==== SOURCE MATERIAL ====

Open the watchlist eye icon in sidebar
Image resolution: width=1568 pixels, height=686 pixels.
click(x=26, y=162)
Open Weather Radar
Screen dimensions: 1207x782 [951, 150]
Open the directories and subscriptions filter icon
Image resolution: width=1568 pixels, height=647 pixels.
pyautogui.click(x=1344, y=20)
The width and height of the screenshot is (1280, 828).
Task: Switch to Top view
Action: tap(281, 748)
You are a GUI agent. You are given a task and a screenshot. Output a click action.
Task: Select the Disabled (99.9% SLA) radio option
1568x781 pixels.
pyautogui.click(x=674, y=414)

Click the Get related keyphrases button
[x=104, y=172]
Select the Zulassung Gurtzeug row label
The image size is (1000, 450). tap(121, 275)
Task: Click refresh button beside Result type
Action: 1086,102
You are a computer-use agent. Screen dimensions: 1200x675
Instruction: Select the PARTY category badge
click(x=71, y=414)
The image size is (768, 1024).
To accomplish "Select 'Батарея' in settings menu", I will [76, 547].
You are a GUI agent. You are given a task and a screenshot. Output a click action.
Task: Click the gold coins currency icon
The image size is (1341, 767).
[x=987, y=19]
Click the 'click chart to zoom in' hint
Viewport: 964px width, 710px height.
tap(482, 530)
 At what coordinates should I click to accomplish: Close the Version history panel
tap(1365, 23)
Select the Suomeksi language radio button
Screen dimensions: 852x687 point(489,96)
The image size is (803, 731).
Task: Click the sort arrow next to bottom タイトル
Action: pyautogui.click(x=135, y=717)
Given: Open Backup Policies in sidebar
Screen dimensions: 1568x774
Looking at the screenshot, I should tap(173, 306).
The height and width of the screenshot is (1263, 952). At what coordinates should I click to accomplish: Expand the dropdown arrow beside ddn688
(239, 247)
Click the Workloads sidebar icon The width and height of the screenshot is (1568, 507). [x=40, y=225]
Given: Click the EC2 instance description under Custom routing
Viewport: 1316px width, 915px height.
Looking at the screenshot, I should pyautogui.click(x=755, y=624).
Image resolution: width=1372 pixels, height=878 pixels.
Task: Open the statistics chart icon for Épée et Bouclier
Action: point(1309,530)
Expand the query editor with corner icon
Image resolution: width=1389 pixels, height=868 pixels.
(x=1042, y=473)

====

*ABOUT THIS TASK:* Restate verbatim all lines from the start of the data through the line containing "Task: Click the gold coins currency icon", with both ends kept.

*EXERCISE SOLUTION:*
Open the watchlist eye icon in sidebar
Image resolution: width=1568 pixels, height=686 pixels.
click(x=26, y=162)
Open Weather Radar
Screen dimensions: 1207x782 [951, 150]
Open the directories and subscriptions filter icon
Image resolution: width=1568 pixels, height=647 pixels.
pyautogui.click(x=1344, y=20)
The width and height of the screenshot is (1280, 828).
Task: Switch to Top view
Action: tap(281, 748)
You are a GUI agent. You are given a task and a screenshot. Output a click action.
Task: Select the Disabled (99.9% SLA) radio option
1568x781 pixels.
pyautogui.click(x=674, y=414)

Click the Get related keyphrases button
[x=104, y=172]
Select the Zulassung Gurtzeug row label
The image size is (1000, 450). tap(121, 275)
Task: Click refresh button beside Result type
Action: 1086,102
You are a computer-use agent. Screen dimensions: 1200x675
Instruction: Select the PARTY category badge
click(x=71, y=414)
The image size is (768, 1024).
To accomplish "Select 'Батарея' in settings menu", I will [76, 547].
You are a GUI agent. You are given a task and a screenshot. Output a click action.
Task: Click the gold coins currency icon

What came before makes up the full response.